# Slurm Exit Codes
Torc sets per-step walltimes via `srun --time`, which produces deterministic exit codes that you can
inspect with `torc results list` and `torc slurm sacct`.
## Exit Code Reference
| **Out of memory** | 137 | `OUT_OF_MEMORY` | failed | Exceeded `--mem` cgroup limit (SIGKILL) |
| **Timeout, SIGTERM handled** | 0 | `COMPLETED` | completed | Caught SIGTERM, saved state, exited |
| **Timeout, SIGKILL** | 152 | `TIMEOUT` | terminated | Did not exit before `--time` limit |
### Out of Memory (exit code 137)
The job exceeded its `--mem` cgroup limit. Slurm's OOM killer sent SIGKILL (signal 9).
`137 = 128 + 9`.
```console
$ torc results list $WORKFLOW_ID
╭────┬──────────┬─────────┬─────────────╮
│ ID │ Job Name │ Status │ Return Code │
├────┼──────────┼─────────┼─────────────┤
│ 1 │ train │ failed │ 137 │
╰────┴──────────┴─────────┴─────────────╯
$ torc slurm sacct $WORKFLOW_ID
╭──────────────────────┬───────────────┬──────────╮
│ Step Name │ State │ MaxRSS │
├──────────────────────┼───────────────┼──────────┤
│ wf1_j1_r1_a1 │ OUT_OF_MEMORY │ 4096000K │
╰──────────────────────┴───────────────┴──────────╯
```
**Fix:** Increase `memory` in resource requirements, or use
`torc reports check-resource-utilization --correct` to auto-adjust based on peak usage.
### Timeout with Graceful Shutdown (exit code 0)

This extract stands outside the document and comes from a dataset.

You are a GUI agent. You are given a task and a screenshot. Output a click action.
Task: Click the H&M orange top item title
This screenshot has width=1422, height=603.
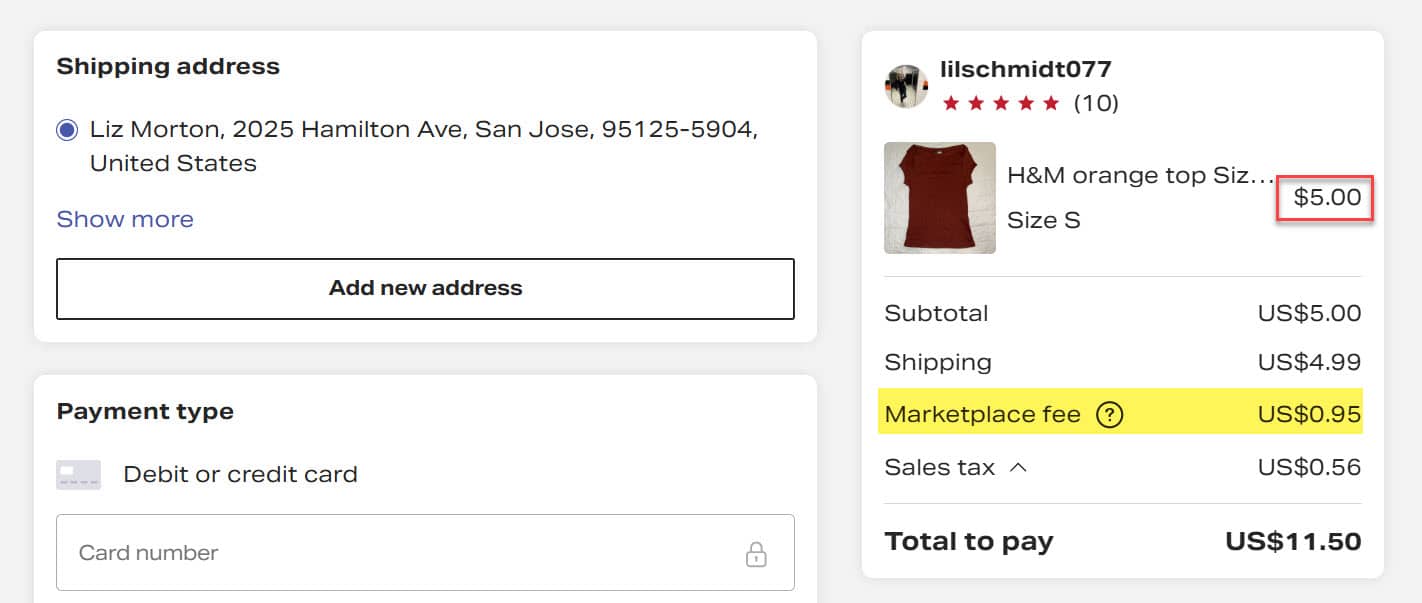coord(1140,175)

The job received SIGTERM via `srun --signal`, saved a checkpoint, and called `sys.exit(0)`. From
Slurm's perspective, the job completed normally.
```console
$ torc results list $WORKFLOW_ID
╭────┬──────────┬───────────┬─────────────╮
│ ID │ Job Name │ Status │ Return Code │
├────┼──────────┼───────────┼─────────────┤
│ 1 │ simulate │ completed │ 0 │
╰────┴──────────┴───────────┴─────────────╯
```
This is the expected outcome when using `srun_termination_signal`. The job handled the signal
correctly but did not finish all its work. Reinitialize and re-submit to continue from the
checkpoint:
```bash
torc workflows reinitialize $WORKFLOW_ID
torc workflows submit $WORKFLOW_ID
```
See the [Graceful Job Termination](../fault-tolerance/checkpointing.md) tutorial for a complete
example with a Python signal handler.
### Timeout without Handler (exit code 152)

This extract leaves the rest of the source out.